My question is: is there ANY reason why the router will not recognize the modem?


----------



## johnwill (Sep 26, 2002)

There shouldn't be. Normally, with a cable modem, a router should connected when reset to factory defaults.

Did you power cycle the modem? Whenever you change the attached device, you MUST cycle power for 15 seconds or so on the modem.


----------



## dm01 (Oct 10, 2006)

The Standby button on my modem is busted, so I can't cycle power effectively. Thank you anyways. I guess I'll have to rely on Norton to keep out hackers :


----------



## johnwill (Sep 26, 2002)

There is a power plug for the modem I'll bet. Pull it out of the wall for 15 seconds. :laugh:


----------



## dm01 (Oct 10, 2006)

Oh. I didn't realize that that was all I had to do. 

I'll try that.


----------



## dm01 (Oct 10, 2006)

*Nope.*

No dice. Nothing changed.

The interesting thing is, I can ping my router IP on a physical connection, but the router refuses to connect to a wider network.

▸ **WHAT TO WORK ON**:
(a) In the forum thread, how long should the modem's power be cycled whenever the attached device is changed?
(b) Revise the forum thread, starting with "There is a power" and going on through "I'll try that.", so that "outlet" replaces "wall".

▸ **DATA SUPPLIED**:
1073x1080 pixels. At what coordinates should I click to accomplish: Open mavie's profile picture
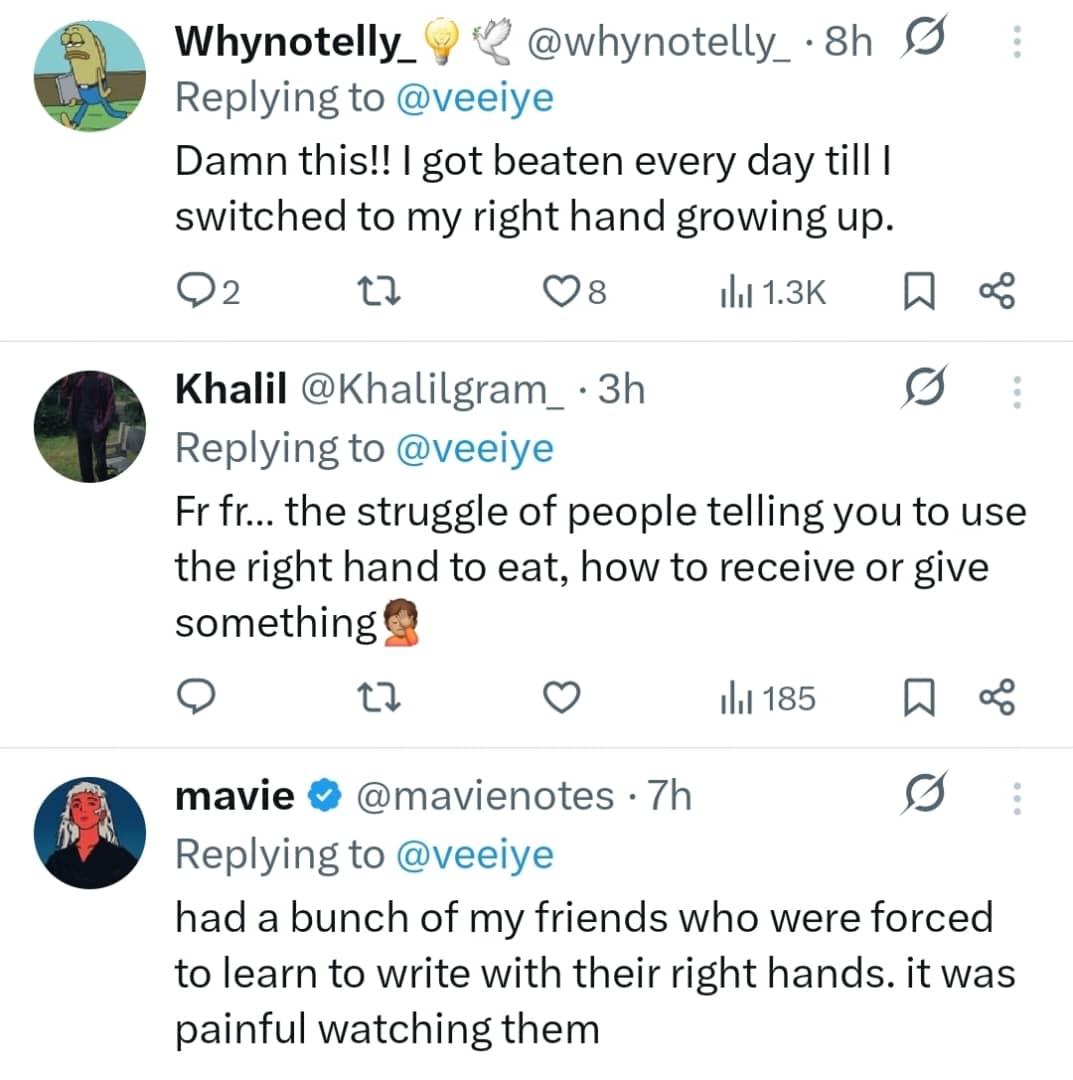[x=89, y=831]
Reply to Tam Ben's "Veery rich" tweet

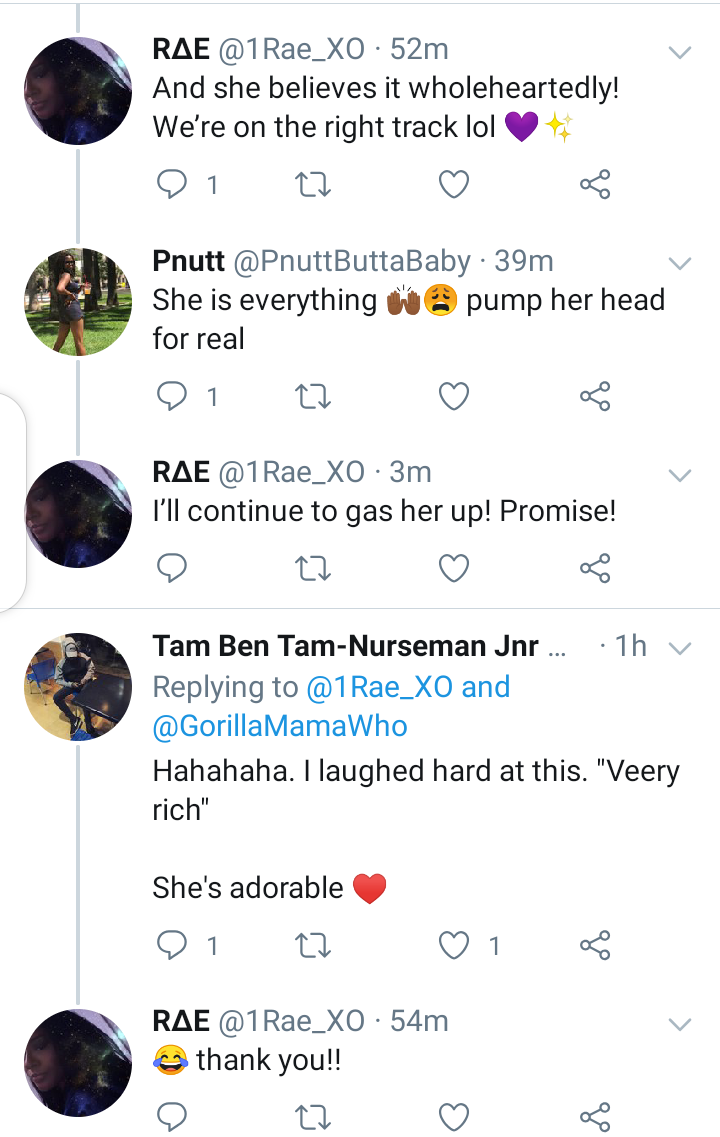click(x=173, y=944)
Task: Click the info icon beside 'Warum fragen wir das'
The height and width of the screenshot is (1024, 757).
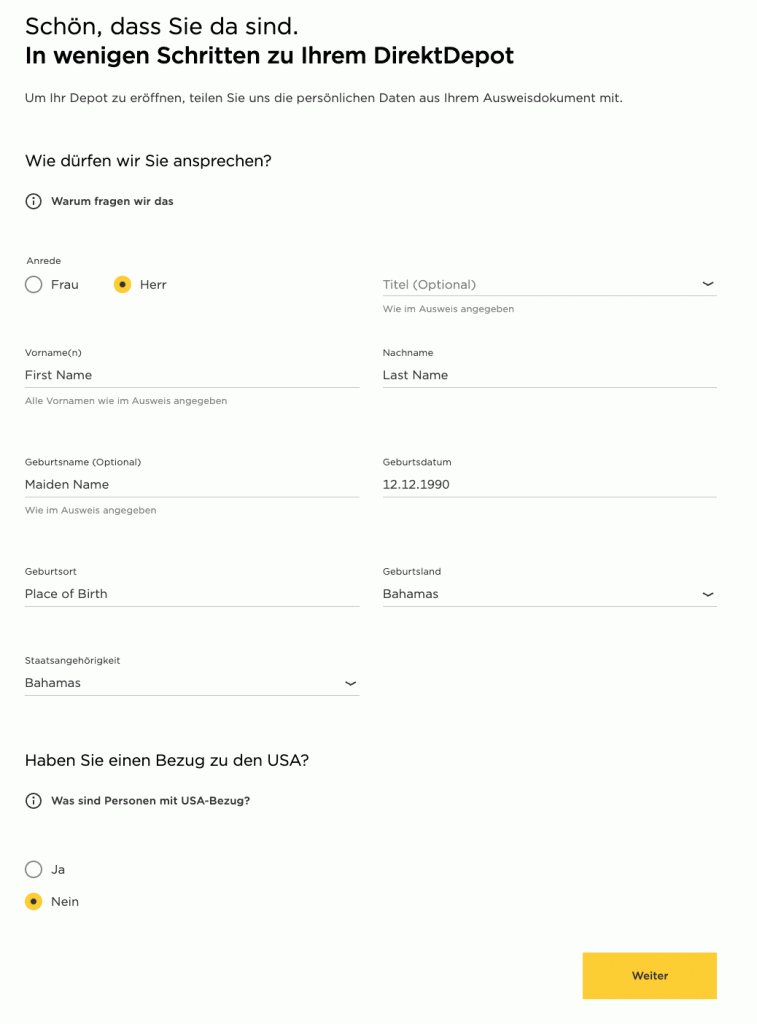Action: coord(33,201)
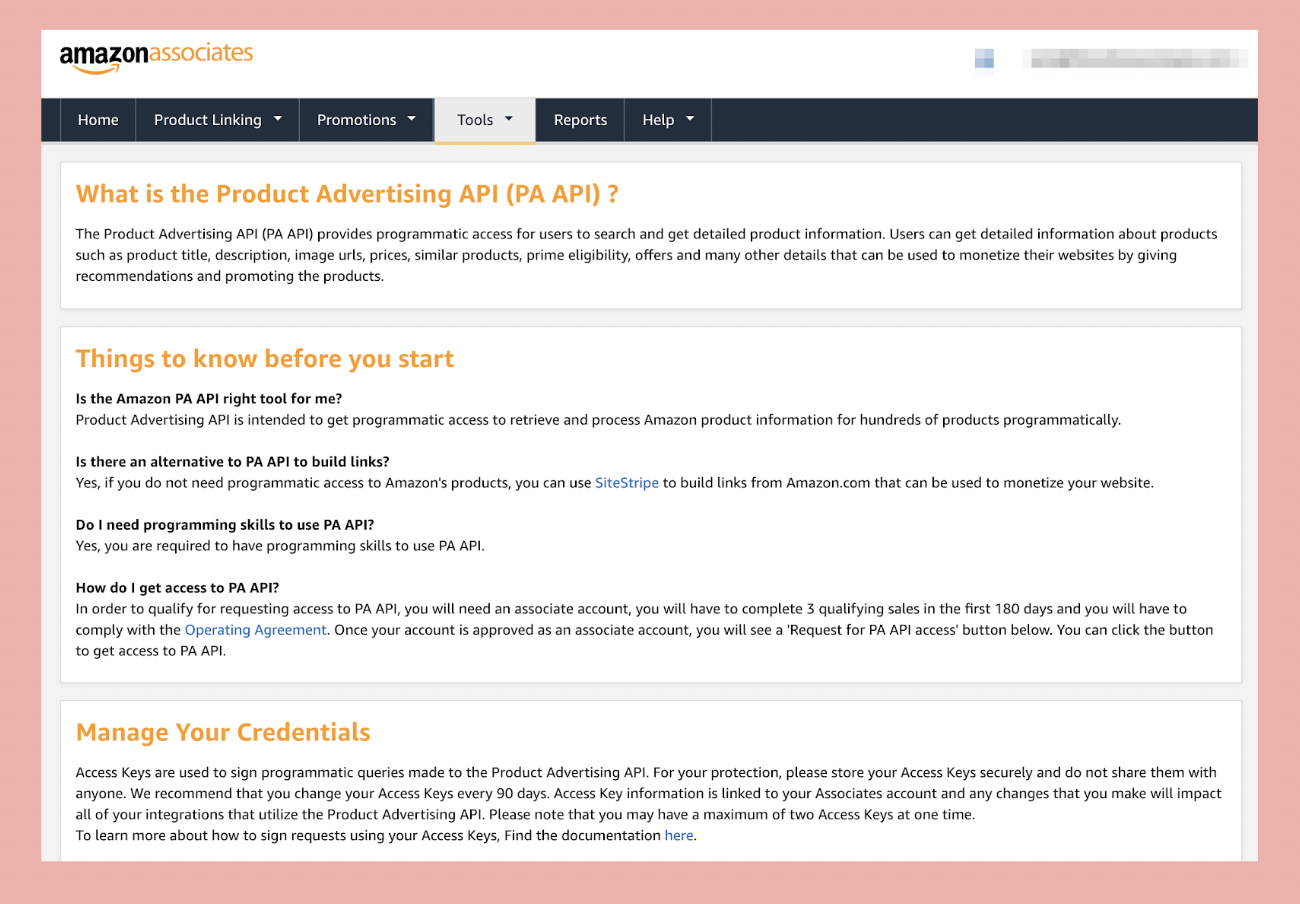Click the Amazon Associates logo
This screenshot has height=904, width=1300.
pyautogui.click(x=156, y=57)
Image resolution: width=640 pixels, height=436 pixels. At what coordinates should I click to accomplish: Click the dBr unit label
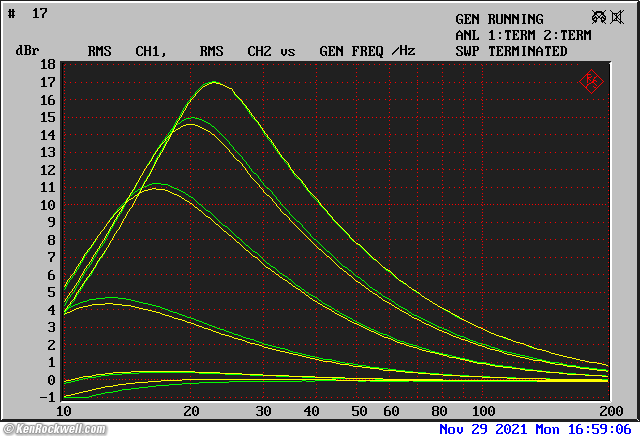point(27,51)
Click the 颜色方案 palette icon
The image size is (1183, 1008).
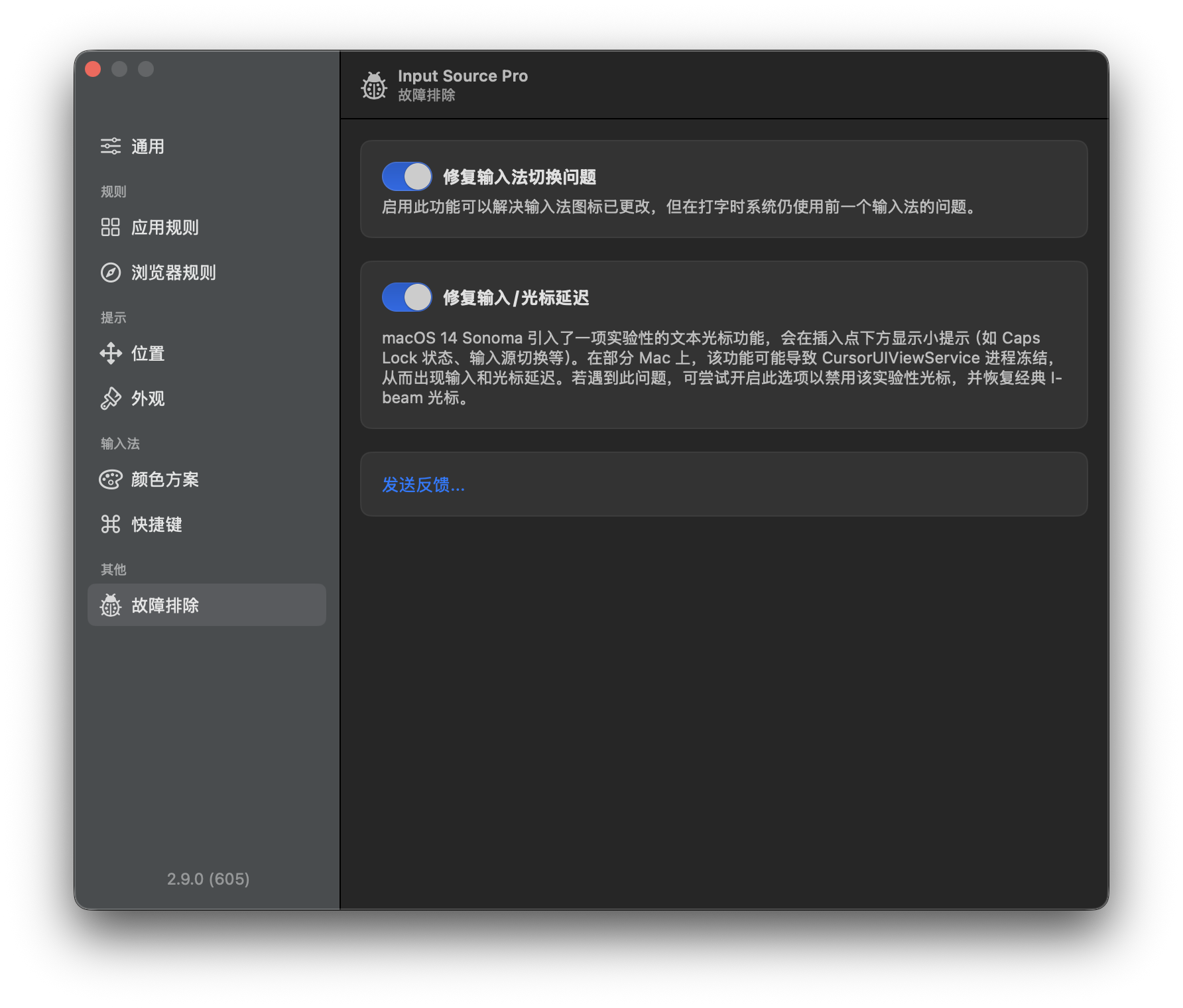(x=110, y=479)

▸ **COMPLETE ANSWERS**:
(a) For 15 seconds or so.

(b)
There is a power plug for the modem I'll bet. Pull it out of the outlet for 15 seconds. :laugh:


----------



## dm01 (Oct 10, 2006)

Oh. I didn't realize that that was all I had to do. 

I'll try that.